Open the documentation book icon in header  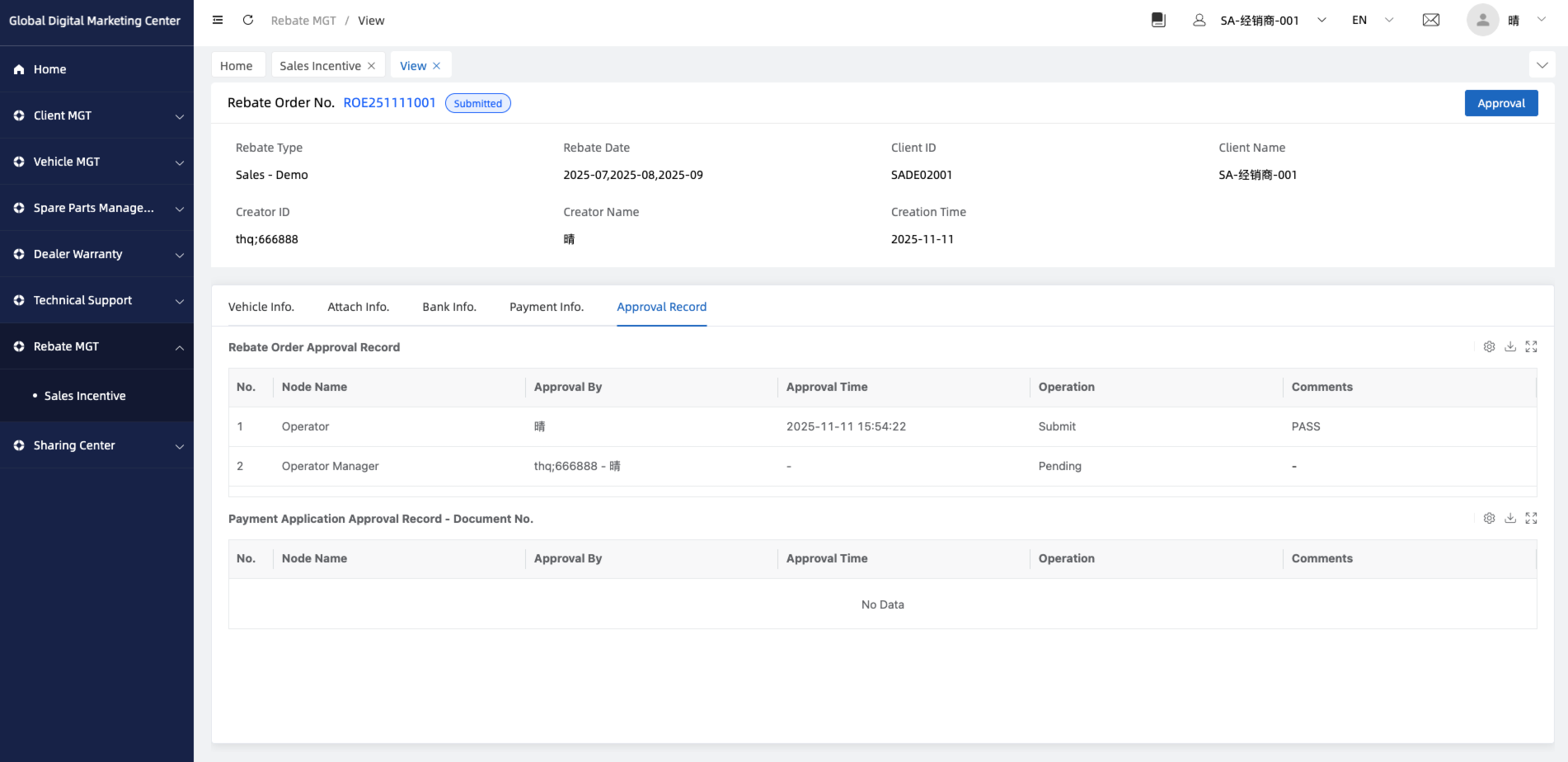(1158, 20)
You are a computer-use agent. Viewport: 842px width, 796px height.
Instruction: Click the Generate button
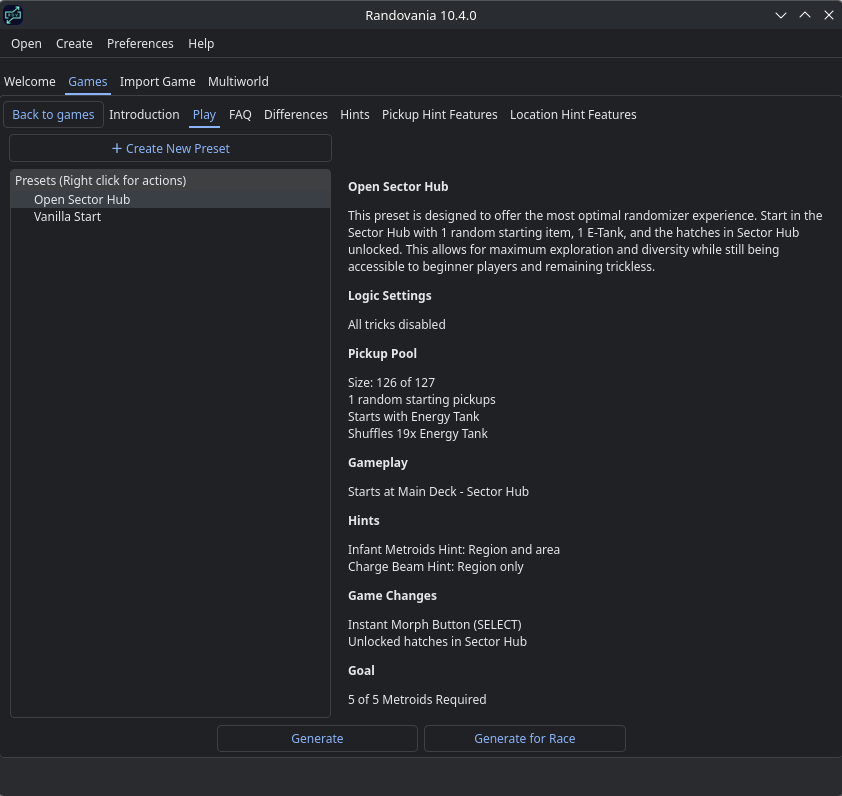(317, 739)
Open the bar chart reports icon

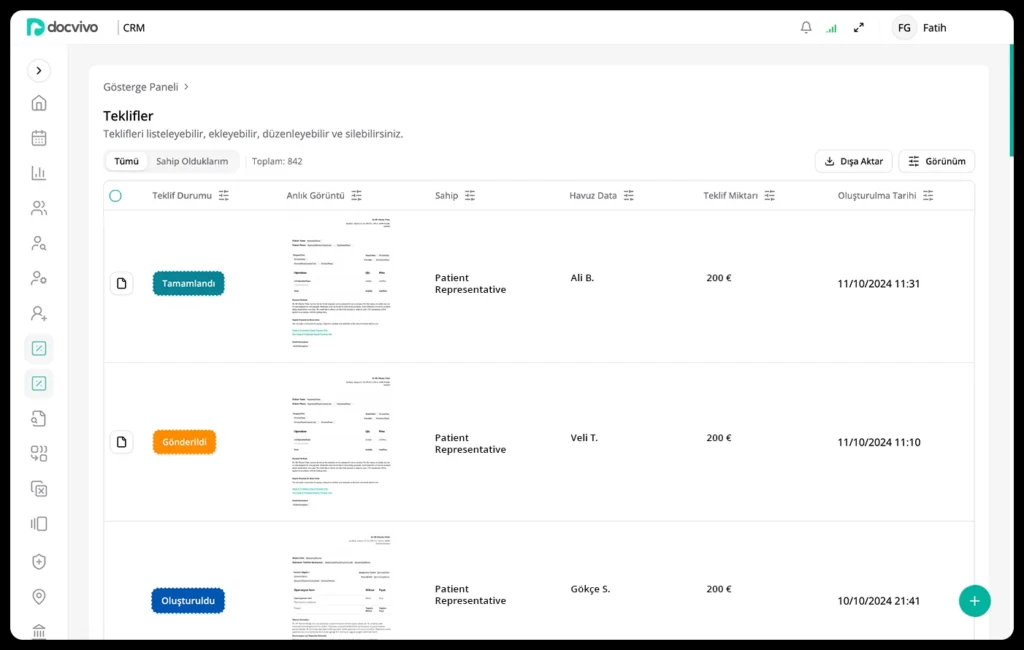pyautogui.click(x=39, y=173)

★ ★ ★

Action item
Starting at the line that contains "You are a computer-use", transcribe every line through the end of the listing exactly, including both end lines and excluding pictures.

Exercise result
You are a computer-use agent. Viewport: 842px width, 796px height.
Instruction: Click the Generate button
(317, 739)
Open the bar chart reports icon

pyautogui.click(x=39, y=173)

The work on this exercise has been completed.